Pay cash. Some doctors will give you a lower rate if you pay cash upfront for treatments. Be sure to ask for the cash-pay rate before you’re treated. Cost for services can be a touchy subject for some healthcare providers, so it might be best to start with your doctor’s office manager or billing department. 

Compare rates online. For common medical procedures, there are ways to compare prices without calling doctors one by one. Of course, many health plans cover 100% of the cost of routine treatments, but for people who don’t have insurance or who have a high-deductible health plan, shopping around makes sense. Check out Clearhealthcosts.com or Healthcarebluebook.com. You may not find exactly the same rates as listed on these sites, but by homing in on prices in your ZIP code, you can at least get an idea of what the range might be. Some major insurers also are pretty good about having medical cost calculators on their web sites.

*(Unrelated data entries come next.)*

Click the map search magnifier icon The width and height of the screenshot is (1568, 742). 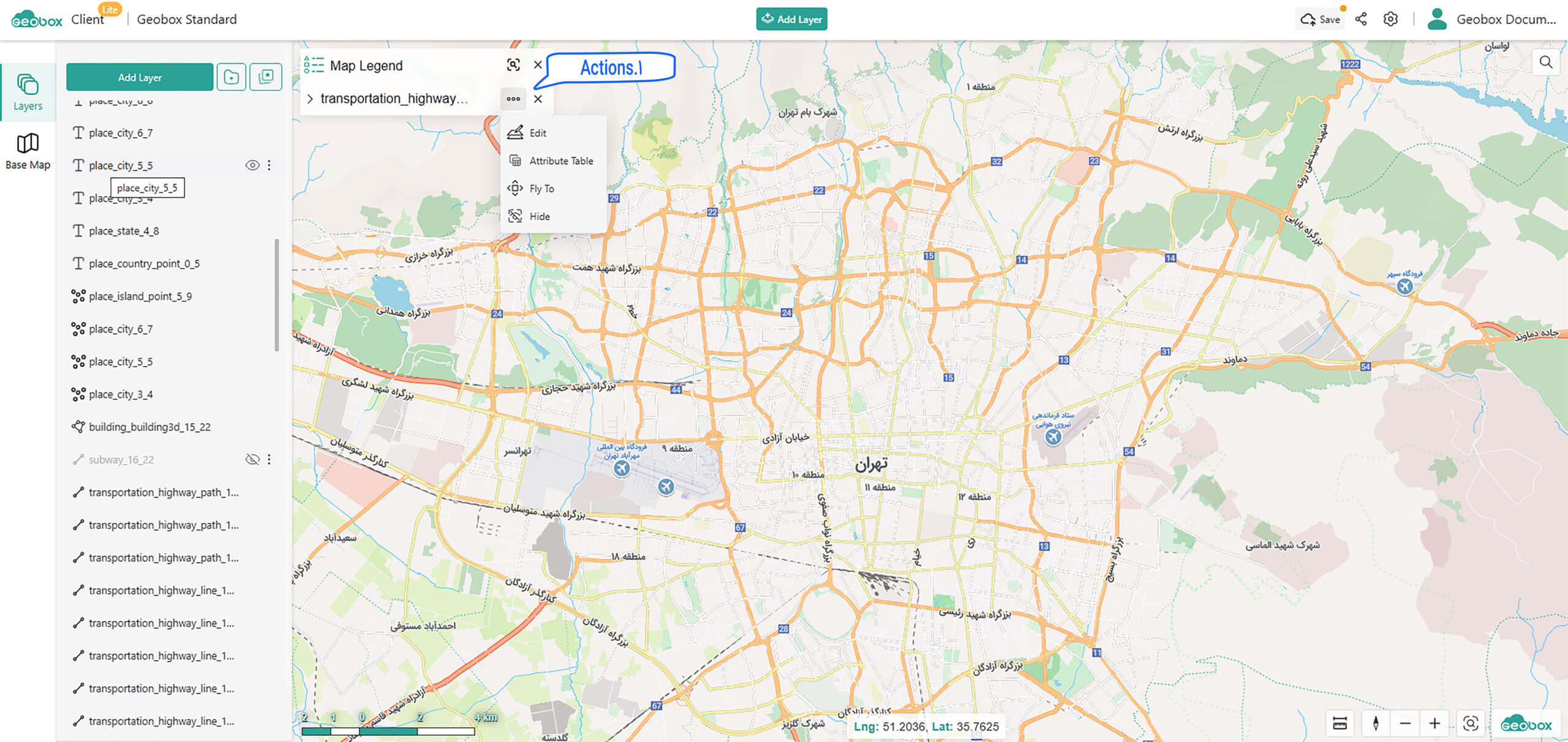coord(1545,62)
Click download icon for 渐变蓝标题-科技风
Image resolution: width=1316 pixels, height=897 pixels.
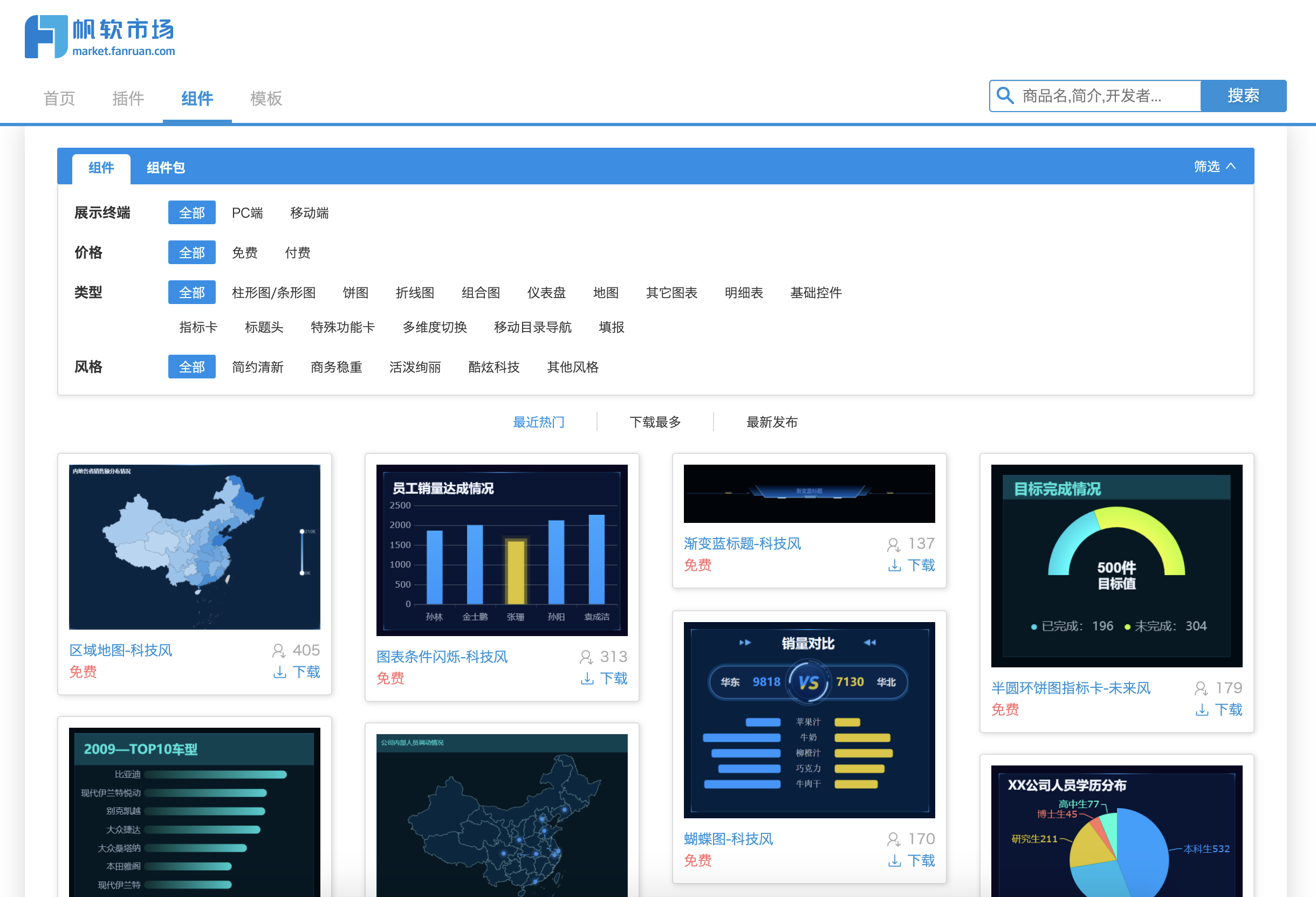tap(895, 565)
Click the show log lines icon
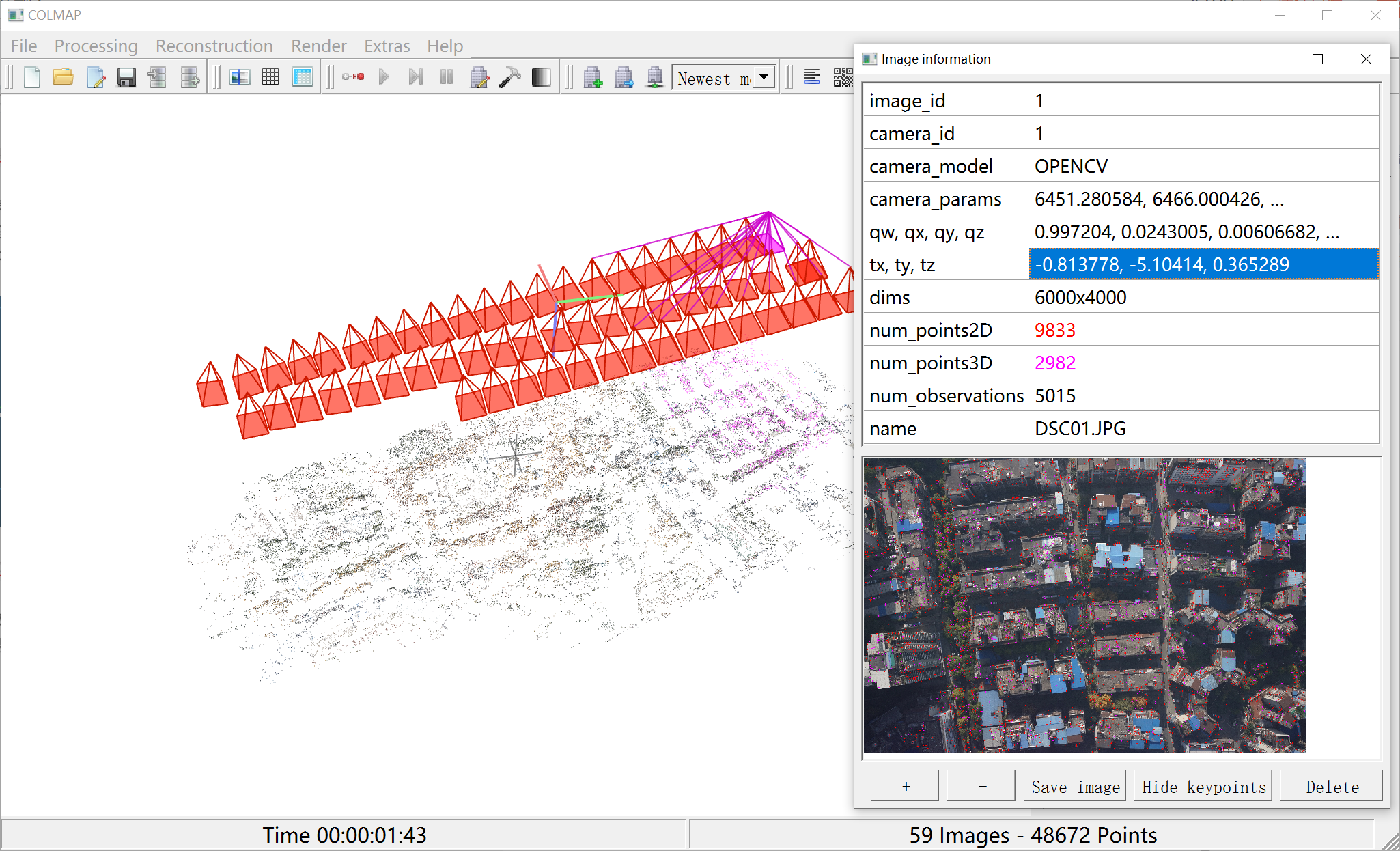 coord(811,77)
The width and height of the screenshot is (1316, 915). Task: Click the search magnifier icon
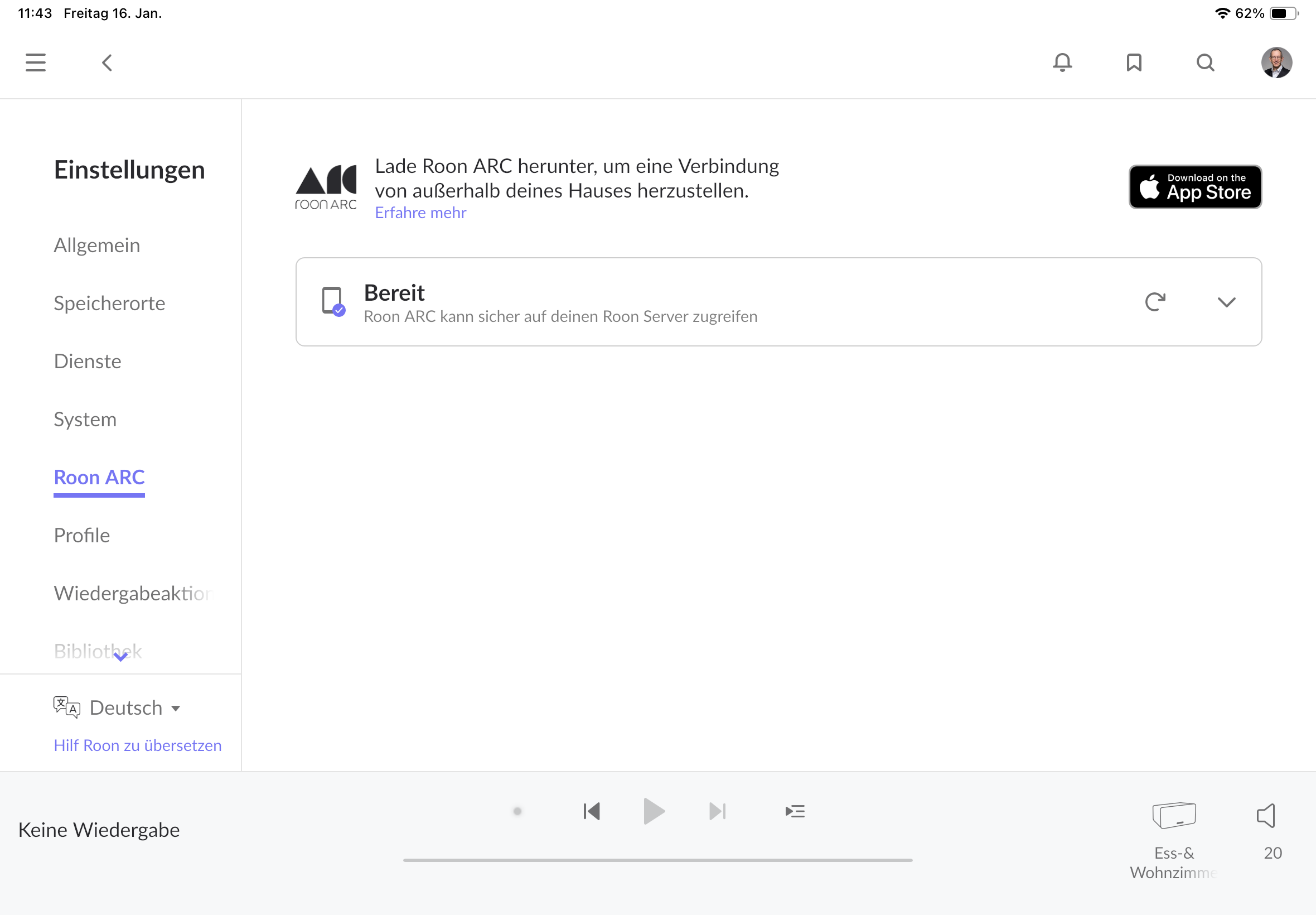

Stay away from hospitals for routine treatments. Some hospitals charge 10 to 20 times more for a routine procedure than it would cost at a specialized facility. For outpatient treatments like an MRI or ultrasound, try comparing prices at standalone clinics first.

Ask for the cash rate for generic medications. Even if you have insurance, that $10 or $20 copay you’re paying for generic medications may, in fact, be higher than if you had paid in cash. Ask around different retail pharmacies to get an estimate of what a drug would cost if paid for in cash.